Pues bien, tiene futuro lo que da de sí, es decir, lo que no se ha agotado ni consumido, lo que crece o se multiplica. De lo que nos parece que tiene mucho futuro solemos decir que es «prometedor». De hecho, el que promete se apropia de un futuro del que no disponía para darle la forma de su libertad, de su determinación. Por eso el hombre es, al decir de Nietzsche, el ser que promete. Si el futuro ya no es lo que era es porque vivimos una crisis de lo prometedor, y porque en lo personal los futuros se nos mueren antes de cumplirlos.

La promesa está en crisis porque requiere incondicionalidad. Quien promete dice que el tiempo pasará, pero su palabra no pasará. Hay futuro mientras no se deja caer como lo que fue posible, es decir, con la forma del pretérito imperfecto. El futuro se convierte en lo que fue o pudo haber sido cuando se abandona, pero eso es precisamente lo que nos comprometemos a que no ocurra con las promesas. La confusión entre pasado y futuro más radical es la antropológica, y deriva de la incapacidad de prometer, es decir, de la incapacidad de lo incondicional.

La esperanza es la confianza en un futuro prometedor. En cambio, el miedo es el temor a un mal posible. La procuración de lo primero y la evitación de lo segundo son la materia de los esfuerzos humanos por controlar la suerte que vamos a correr. La suerte es lo que se echa o lo echado (alea jacta), pero si se quiere asegurar la suerte entonces se prepara (pro jacta), y eso es un proyecto: la anticipación de la suerte para conducirla. El trabajo humano es proyecto, anticipación del futuro para evitar la causa del miedo y propiciar los motivos de la esperanza.

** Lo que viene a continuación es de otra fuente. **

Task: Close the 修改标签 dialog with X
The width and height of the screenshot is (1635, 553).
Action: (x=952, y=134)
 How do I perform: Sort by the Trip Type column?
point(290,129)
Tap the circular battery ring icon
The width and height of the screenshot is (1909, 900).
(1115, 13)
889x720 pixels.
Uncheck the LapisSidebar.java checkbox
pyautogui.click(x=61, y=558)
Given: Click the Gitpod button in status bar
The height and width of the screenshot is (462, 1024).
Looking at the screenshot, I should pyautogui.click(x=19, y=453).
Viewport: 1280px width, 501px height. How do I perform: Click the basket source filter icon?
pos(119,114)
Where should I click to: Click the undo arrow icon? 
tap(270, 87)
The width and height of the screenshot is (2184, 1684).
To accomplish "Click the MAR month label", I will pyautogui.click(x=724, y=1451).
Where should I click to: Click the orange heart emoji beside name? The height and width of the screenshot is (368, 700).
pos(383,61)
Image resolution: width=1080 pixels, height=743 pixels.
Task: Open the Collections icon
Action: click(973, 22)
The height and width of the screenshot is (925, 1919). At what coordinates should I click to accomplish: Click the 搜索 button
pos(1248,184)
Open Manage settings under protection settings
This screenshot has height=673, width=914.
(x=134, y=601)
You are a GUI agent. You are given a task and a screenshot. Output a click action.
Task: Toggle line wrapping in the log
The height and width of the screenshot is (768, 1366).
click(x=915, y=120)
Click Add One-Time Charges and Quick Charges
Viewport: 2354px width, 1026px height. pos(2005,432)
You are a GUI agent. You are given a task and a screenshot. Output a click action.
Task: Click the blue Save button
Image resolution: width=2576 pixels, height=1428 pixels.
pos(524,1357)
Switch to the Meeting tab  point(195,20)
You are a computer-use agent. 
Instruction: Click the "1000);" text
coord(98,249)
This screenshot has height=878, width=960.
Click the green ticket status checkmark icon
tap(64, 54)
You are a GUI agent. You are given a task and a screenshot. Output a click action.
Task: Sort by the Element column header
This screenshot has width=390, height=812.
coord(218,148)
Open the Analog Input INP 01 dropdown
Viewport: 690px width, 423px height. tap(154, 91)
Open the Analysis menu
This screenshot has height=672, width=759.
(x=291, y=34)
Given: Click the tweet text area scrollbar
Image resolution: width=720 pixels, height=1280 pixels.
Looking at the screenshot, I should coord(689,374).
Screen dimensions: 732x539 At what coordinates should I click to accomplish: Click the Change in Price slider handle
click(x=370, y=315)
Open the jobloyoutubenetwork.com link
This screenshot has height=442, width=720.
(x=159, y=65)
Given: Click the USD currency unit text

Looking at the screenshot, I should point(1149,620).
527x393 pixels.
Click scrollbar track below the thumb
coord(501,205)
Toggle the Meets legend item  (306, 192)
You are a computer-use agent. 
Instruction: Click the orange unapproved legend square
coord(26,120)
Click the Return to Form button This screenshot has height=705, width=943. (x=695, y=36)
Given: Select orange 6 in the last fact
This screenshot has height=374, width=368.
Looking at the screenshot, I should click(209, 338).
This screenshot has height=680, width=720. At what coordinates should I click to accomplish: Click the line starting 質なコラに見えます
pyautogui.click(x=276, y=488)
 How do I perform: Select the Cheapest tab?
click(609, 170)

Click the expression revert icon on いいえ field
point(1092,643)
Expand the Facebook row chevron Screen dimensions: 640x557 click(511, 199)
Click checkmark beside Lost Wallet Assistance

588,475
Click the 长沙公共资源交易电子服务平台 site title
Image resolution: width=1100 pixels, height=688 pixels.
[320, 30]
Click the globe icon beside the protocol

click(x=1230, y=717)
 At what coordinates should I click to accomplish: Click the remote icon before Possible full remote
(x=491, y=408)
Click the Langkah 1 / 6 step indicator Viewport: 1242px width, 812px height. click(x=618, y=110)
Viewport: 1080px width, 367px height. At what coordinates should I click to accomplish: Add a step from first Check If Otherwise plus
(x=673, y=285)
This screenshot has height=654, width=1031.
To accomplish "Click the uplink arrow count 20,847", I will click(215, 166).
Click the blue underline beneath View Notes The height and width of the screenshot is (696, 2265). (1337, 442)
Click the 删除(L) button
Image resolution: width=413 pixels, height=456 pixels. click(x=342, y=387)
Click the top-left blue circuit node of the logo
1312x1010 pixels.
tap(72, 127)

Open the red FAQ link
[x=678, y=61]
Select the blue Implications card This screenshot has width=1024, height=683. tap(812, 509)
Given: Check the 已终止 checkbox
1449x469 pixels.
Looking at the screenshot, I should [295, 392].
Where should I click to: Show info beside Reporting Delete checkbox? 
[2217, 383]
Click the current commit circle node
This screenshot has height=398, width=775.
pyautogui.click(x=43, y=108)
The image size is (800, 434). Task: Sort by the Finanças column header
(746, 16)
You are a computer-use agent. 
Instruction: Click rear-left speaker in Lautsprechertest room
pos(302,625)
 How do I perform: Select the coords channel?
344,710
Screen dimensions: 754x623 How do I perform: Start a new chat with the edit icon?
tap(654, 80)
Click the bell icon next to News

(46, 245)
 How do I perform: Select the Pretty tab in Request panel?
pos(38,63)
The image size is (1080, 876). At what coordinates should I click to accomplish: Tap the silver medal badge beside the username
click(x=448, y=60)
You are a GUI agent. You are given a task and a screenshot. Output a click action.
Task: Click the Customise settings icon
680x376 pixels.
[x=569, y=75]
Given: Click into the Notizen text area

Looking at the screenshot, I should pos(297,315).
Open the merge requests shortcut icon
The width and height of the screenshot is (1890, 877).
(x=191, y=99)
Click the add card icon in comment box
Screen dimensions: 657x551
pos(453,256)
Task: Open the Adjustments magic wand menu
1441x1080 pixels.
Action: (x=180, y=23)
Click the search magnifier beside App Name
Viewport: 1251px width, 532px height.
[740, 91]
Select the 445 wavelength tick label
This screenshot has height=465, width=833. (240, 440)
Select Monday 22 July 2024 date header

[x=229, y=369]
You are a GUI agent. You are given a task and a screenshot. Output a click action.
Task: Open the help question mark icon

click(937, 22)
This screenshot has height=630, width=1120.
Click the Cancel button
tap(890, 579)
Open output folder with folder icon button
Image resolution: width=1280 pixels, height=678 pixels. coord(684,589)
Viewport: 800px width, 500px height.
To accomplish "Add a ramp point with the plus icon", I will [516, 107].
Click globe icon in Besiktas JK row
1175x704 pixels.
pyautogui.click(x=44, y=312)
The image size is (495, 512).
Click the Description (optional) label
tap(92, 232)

Tiene futuro, pues, quien tiene esperanza y es capaz de prometer y proyectar. Además, tener futuro, es decir, ser prometedor, es ser joven. No tiene futuro aquel al que el futuro es algo que le pasa. La juventud biológica es la menos -esencialmente- joven porque es más bien algo que nos pasa, salvo que esté repleta de esperanzas, promesas y proyectos. En realidad, solo tiene futuro el sujeto capaz de prometer, esperar y proyectar porque son los modos humanos de entrar en posesión libre del futuro, de tener futuro. Y en occidente, pese a las apariencias, nos estamos quedando sin futuro.